▸ **What you will do**: Nothing in the records may be altered, so transcribe them exactly.

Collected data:
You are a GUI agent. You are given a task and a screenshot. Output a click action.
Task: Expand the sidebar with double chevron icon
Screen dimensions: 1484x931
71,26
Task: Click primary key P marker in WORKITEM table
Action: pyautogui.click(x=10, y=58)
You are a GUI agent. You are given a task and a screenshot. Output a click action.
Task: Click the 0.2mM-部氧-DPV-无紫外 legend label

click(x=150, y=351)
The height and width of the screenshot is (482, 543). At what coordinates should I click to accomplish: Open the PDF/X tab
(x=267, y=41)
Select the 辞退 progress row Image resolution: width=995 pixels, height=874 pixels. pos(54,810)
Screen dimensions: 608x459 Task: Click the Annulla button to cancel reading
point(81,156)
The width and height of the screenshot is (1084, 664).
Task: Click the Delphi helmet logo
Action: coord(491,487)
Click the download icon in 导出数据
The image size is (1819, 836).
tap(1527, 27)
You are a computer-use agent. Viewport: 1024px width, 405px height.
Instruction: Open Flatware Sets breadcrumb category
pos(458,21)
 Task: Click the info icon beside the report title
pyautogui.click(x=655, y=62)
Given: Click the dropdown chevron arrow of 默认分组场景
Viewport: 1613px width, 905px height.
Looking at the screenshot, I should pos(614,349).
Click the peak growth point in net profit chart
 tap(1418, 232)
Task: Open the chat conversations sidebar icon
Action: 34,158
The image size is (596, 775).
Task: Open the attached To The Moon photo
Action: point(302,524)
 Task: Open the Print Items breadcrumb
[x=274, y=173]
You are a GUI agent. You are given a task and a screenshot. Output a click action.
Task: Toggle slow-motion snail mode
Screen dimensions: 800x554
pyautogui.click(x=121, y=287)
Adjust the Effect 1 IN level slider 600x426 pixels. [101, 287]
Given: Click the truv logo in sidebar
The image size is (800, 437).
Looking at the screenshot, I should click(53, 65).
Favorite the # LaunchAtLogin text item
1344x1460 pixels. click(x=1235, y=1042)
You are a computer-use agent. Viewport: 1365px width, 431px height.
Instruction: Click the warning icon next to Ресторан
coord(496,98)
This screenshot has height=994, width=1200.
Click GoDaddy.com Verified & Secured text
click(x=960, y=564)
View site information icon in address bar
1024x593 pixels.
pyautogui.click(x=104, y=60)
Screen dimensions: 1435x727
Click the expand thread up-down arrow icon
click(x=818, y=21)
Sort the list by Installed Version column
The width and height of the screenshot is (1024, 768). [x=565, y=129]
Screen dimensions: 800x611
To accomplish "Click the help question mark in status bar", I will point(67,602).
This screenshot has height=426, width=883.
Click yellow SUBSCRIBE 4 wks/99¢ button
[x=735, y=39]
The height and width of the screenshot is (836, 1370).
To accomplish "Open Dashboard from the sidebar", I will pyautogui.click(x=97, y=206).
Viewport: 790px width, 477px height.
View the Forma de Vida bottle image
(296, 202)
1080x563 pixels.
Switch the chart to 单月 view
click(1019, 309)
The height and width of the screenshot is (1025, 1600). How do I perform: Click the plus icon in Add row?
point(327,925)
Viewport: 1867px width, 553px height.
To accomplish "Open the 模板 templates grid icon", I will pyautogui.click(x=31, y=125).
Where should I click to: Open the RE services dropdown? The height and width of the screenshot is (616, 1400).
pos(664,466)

▸ **Written answer**:
You are a GUI agent. You are given a task and a screenshot. Output a click action.
Task: Expand the sidebar with double chevron icon
Screen dimensions: 1484x931
71,26
Task: Click primary key P marker in WORKITEM table
Action: pyautogui.click(x=10, y=58)
You are a GUI agent. You are given a task and a screenshot. Output a click action.
Task: Click the 0.2mM-部氧-DPV-无紫外 legend label

click(x=150, y=351)
The height and width of the screenshot is (482, 543). At what coordinates should I click to accomplish: Open the PDF/X tab
(x=267, y=41)
Select the 辞退 progress row Image resolution: width=995 pixels, height=874 pixels. pos(54,810)
Screen dimensions: 608x459 Task: Click the Annulla button to cancel reading
point(81,156)
The width and height of the screenshot is (1084, 664).
Task: Click the Delphi helmet logo
Action: coord(491,487)
Click the download icon in 导出数据
The image size is (1819, 836).
tap(1527, 27)
You are a computer-use agent. Viewport: 1024px width, 405px height.
Instruction: Open Flatware Sets breadcrumb category
pos(458,21)
 Task: Click the info icon beside the report title
pyautogui.click(x=655, y=62)
Given: Click the dropdown chevron arrow of 默认分组场景
Viewport: 1613px width, 905px height.
Looking at the screenshot, I should pos(614,349).
Click the peak growth point in net profit chart
 tap(1418, 232)
Task: Open the chat conversations sidebar icon
Action: 34,158
The image size is (596, 775).
Task: Open the attached To The Moon photo
Action: point(302,524)
 Task: Open the Print Items breadcrumb
[x=274, y=173]
You are a GUI agent. You are given a task and a screenshot. Output a click action.
Task: Toggle slow-motion snail mode
Screen dimensions: 800x554
pyautogui.click(x=121, y=287)
Adjust the Effect 1 IN level slider 600x426 pixels. [101, 287]
Given: Click the truv logo in sidebar
The image size is (800, 437).
Looking at the screenshot, I should click(53, 65).
Favorite the # LaunchAtLogin text item
1344x1460 pixels. click(x=1235, y=1042)
You are a computer-use agent. Viewport: 1365px width, 431px height.
Instruction: Click the warning icon next to Ресторан
coord(496,98)
This screenshot has height=994, width=1200.
Click GoDaddy.com Verified & Secured text
click(x=960, y=564)
View site information icon in address bar
1024x593 pixels.
pyautogui.click(x=104, y=60)
Screen dimensions: 1435x727
Click the expand thread up-down arrow icon
click(x=818, y=21)
Sort the list by Installed Version column
The width and height of the screenshot is (1024, 768). [x=565, y=129]
Screen dimensions: 800x611
To accomplish "Click the help question mark in status bar", I will point(67,602).
This screenshot has height=426, width=883.
Click yellow SUBSCRIBE 4 wks/99¢ button
[x=735, y=39]
The height and width of the screenshot is (836, 1370).
To accomplish "Open Dashboard from the sidebar", I will pyautogui.click(x=97, y=206).
Viewport: 790px width, 477px height.
View the Forma de Vida bottle image
(296, 202)
1080x563 pixels.
Switch the chart to 单月 view
click(1019, 309)
The height and width of the screenshot is (1025, 1600). How do I perform: Click the plus icon in Add row?
point(327,925)
Viewport: 1867px width, 553px height.
To accomplish "Open the 模板 templates grid icon", I will pyautogui.click(x=31, y=125).
Where should I click to: Open the RE services dropdown? The height and width of the screenshot is (616, 1400).
pos(664,466)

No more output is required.